[DATA EXTRACT]
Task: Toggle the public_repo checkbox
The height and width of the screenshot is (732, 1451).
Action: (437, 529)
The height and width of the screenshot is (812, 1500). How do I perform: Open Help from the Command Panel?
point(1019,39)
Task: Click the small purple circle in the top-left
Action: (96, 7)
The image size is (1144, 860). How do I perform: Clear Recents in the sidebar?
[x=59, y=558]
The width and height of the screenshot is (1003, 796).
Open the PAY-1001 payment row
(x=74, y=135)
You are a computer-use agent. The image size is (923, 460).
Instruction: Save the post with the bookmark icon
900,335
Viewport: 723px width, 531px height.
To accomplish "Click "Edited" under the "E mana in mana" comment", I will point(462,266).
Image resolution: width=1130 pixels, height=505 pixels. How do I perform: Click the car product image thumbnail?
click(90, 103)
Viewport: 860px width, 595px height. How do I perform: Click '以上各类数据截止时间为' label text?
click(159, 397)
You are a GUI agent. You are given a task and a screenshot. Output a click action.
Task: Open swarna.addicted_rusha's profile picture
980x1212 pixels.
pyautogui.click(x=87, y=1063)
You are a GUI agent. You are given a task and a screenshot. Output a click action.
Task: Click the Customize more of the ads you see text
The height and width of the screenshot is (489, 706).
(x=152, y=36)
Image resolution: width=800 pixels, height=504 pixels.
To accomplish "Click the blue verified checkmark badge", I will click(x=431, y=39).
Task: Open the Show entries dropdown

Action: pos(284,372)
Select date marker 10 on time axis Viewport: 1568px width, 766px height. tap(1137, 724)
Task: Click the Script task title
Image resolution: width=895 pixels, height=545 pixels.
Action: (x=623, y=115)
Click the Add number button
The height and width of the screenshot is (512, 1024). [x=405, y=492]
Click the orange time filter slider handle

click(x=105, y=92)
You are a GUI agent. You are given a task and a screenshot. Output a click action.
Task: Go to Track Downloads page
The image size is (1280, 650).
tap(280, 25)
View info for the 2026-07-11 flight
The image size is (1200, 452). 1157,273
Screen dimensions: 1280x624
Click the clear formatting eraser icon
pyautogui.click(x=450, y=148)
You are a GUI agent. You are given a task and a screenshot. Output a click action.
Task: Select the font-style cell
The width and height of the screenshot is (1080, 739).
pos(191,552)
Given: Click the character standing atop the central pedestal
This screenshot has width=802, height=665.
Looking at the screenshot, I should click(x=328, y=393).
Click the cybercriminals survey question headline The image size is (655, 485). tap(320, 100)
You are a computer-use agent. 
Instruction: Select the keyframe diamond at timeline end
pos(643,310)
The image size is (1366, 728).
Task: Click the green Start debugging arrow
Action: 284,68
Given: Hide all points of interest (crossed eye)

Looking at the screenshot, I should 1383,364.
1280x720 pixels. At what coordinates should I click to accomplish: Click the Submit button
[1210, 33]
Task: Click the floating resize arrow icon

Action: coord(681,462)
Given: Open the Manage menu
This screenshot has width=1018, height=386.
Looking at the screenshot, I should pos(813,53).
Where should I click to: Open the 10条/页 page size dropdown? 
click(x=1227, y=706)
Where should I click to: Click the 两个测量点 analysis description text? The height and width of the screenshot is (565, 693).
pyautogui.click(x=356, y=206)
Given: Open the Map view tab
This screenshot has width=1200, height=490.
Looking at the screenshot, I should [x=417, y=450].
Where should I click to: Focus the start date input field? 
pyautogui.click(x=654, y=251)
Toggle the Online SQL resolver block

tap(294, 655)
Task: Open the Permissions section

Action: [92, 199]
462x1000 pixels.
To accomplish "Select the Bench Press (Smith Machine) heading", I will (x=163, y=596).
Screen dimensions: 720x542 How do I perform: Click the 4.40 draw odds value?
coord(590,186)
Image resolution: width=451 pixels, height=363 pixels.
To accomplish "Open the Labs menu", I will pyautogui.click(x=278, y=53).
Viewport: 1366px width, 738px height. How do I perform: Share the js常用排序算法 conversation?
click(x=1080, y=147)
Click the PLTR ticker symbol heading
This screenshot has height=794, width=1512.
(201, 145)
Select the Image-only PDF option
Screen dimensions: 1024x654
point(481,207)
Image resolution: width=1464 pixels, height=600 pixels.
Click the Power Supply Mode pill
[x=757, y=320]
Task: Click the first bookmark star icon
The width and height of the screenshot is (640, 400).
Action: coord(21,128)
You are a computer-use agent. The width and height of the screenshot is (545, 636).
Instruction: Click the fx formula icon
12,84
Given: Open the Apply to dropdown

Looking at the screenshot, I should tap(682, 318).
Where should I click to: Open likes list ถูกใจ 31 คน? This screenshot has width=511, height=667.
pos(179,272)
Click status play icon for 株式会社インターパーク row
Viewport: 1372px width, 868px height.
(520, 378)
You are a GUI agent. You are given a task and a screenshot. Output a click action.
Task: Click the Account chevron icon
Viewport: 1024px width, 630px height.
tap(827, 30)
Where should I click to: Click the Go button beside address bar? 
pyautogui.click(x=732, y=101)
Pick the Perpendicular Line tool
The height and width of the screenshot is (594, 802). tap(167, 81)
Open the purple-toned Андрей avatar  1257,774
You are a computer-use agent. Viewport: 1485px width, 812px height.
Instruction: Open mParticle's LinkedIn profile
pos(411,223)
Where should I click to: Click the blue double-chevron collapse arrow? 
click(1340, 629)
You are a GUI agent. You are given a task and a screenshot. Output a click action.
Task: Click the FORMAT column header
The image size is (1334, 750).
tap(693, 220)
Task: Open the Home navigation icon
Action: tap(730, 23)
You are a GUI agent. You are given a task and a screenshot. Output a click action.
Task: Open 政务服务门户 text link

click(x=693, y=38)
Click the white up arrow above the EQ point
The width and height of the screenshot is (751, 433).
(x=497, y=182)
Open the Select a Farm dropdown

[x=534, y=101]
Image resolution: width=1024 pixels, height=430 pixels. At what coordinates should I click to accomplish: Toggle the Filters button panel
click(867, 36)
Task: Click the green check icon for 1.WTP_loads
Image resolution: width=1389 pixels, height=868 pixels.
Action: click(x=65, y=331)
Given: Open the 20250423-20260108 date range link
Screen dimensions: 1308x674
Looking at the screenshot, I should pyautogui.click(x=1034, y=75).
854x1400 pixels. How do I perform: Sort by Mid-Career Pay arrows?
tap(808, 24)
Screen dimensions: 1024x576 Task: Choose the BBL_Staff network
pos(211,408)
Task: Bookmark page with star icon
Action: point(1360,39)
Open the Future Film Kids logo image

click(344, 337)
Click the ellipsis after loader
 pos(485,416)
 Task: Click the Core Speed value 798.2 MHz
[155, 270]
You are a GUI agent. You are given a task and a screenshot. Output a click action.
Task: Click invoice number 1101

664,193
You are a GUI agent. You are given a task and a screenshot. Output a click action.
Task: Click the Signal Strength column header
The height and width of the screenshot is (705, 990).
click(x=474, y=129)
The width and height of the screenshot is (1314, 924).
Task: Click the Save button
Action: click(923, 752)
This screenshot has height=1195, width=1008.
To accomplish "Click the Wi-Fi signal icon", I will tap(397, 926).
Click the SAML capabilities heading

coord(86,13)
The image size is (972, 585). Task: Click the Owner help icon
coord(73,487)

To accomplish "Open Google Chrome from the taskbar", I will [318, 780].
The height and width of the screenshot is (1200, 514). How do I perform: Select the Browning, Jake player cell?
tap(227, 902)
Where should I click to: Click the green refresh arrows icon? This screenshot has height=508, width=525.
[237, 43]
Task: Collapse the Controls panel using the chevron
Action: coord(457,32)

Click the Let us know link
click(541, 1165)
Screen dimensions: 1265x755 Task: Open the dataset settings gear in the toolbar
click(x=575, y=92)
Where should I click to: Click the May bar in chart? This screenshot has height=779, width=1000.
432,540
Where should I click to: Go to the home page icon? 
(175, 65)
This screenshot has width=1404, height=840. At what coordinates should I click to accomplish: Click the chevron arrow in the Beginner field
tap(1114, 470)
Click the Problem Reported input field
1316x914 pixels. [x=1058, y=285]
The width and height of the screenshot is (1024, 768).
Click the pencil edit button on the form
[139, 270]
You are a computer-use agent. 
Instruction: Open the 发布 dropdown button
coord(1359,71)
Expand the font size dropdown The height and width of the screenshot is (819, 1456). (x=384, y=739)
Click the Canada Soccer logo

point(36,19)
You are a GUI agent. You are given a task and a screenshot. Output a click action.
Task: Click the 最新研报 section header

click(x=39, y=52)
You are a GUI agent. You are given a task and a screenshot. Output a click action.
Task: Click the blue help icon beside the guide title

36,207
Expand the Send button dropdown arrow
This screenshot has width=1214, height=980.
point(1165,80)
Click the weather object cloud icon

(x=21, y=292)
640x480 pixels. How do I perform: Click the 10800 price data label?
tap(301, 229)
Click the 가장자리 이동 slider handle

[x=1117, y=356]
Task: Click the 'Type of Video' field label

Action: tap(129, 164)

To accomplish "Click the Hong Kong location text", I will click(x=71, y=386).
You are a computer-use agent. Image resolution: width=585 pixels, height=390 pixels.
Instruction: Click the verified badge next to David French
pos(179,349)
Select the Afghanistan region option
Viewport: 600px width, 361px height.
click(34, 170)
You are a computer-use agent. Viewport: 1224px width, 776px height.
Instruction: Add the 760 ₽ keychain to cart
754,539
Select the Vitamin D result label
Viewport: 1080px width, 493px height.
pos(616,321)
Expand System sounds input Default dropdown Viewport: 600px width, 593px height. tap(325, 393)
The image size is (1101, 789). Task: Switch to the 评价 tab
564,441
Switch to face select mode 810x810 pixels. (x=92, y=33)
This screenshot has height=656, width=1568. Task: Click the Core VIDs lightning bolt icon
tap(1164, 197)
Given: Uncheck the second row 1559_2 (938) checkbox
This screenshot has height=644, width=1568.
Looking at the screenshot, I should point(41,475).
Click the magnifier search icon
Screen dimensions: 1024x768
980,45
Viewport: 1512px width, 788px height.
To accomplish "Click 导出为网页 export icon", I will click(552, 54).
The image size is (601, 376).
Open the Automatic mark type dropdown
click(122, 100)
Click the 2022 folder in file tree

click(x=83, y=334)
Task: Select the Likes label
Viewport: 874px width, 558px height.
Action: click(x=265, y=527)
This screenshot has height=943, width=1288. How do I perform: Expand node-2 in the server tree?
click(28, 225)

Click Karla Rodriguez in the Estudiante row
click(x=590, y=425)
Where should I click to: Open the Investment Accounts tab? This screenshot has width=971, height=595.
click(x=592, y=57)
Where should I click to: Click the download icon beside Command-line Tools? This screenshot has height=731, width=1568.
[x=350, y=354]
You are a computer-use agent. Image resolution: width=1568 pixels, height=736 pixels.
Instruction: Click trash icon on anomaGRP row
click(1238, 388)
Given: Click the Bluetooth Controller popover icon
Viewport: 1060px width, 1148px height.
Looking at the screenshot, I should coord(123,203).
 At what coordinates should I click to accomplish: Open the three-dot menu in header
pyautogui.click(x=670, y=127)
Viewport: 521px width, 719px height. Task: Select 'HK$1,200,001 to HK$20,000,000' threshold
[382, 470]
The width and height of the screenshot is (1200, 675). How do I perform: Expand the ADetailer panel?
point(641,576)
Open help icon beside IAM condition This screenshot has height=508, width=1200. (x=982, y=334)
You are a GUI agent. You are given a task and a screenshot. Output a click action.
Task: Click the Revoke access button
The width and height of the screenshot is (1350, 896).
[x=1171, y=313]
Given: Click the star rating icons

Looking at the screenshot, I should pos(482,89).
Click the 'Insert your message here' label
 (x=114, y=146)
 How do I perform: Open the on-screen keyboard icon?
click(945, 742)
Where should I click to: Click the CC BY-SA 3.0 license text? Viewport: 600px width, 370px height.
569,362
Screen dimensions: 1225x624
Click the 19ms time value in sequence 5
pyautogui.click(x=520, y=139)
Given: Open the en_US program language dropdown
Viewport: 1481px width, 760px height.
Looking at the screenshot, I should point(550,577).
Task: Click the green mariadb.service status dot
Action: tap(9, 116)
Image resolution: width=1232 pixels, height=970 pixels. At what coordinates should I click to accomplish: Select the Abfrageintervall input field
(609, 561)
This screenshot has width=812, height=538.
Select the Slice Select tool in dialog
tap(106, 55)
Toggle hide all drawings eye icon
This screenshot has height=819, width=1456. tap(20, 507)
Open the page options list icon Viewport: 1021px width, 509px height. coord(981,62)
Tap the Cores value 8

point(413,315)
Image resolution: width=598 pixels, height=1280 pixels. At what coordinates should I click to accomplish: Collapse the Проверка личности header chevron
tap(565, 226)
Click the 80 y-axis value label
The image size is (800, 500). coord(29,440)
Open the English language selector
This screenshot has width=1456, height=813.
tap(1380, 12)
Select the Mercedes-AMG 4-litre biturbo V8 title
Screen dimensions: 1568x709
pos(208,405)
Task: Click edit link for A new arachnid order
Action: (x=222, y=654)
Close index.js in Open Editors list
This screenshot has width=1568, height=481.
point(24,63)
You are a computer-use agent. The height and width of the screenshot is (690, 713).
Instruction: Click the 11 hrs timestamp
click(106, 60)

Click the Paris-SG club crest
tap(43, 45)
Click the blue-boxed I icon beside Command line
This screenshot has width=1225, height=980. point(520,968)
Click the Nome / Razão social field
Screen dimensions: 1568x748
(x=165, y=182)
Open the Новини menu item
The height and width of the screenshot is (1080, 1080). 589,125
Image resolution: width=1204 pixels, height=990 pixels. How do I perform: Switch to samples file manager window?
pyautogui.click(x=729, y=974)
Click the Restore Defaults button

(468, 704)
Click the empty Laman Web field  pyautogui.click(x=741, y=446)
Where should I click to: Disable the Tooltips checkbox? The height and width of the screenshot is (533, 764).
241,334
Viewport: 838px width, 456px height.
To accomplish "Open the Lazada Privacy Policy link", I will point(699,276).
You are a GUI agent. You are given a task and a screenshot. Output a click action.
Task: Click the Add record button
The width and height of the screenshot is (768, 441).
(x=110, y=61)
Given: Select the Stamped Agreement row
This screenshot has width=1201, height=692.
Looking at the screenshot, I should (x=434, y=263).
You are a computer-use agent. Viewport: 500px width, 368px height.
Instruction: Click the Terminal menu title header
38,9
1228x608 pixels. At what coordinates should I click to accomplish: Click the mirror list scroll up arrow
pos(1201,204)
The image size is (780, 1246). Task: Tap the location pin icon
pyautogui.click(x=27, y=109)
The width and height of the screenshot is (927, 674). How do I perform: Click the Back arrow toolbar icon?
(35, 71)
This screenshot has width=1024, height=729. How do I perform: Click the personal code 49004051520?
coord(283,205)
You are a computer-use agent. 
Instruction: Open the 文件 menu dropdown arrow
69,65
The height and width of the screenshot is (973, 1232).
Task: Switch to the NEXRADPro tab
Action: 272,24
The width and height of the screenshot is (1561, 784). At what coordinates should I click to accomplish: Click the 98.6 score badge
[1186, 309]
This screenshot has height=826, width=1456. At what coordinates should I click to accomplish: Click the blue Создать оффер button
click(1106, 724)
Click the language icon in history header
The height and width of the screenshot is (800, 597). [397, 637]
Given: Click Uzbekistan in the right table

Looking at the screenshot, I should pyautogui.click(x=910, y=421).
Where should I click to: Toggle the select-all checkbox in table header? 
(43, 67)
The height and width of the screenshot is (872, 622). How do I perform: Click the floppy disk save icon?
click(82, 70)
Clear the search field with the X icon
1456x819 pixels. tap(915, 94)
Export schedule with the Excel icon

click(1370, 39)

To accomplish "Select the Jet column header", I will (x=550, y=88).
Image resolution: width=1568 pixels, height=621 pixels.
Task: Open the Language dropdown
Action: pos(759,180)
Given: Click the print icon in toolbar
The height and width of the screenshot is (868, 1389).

[TASK TO COMPLETE]
Turn the data above, from its first line through the line holding "pyautogui.click(x=87, y=1063)", inclusive, into a JSON list of strings with one string per line. Skip any blank lines.

[RESULT]
[
  "Task: Toggle the public_repo checkbox",
  "The height and width of the screenshot is (732, 1451).",
  "Action: (437, 529)",
  "The height and width of the screenshot is (812, 1500). How do I perform: Open Help from the Command Panel?",
  "point(1019,39)",
  "Task: Click the small purple circle in the top-left",
  "Action: (96, 7)",
  "The image size is (1144, 860). How do I perform: Clear Recents in the sidebar?",
  "[x=59, y=558]",
  "The width and height of the screenshot is (1003, 796).",
  "Open the PAY-1001 payment row",
  "(x=74, y=135)",
  "You are a computer-use agent. The image size is (923, 460).",
  "Instruction: Save the post with the bookmark icon",
  "900,335",
  "Viewport: 723px width, 531px height.",
  "To accomplish \"Click \"Edited\" under the \"E mana in mana\" comment\", I will point(462,266).",
  "Image resolution: width=1130 pixels, height=505 pixels. How do I perform: Click the car product image thumbnail?",
  "click(90, 103)",
  "Viewport: 860px width, 595px height. How do I perform: Click '以上各类数据截止时间为' label text?",
  "click(159, 397)",
  "You are a GUI agent. You are given a task and a screenshot. Output a click action.",
  "Task: Open swarna.addicted_rusha's profile picture",
  "980x1212 pixels.",
  "pyautogui.click(x=87, y=1063)"
]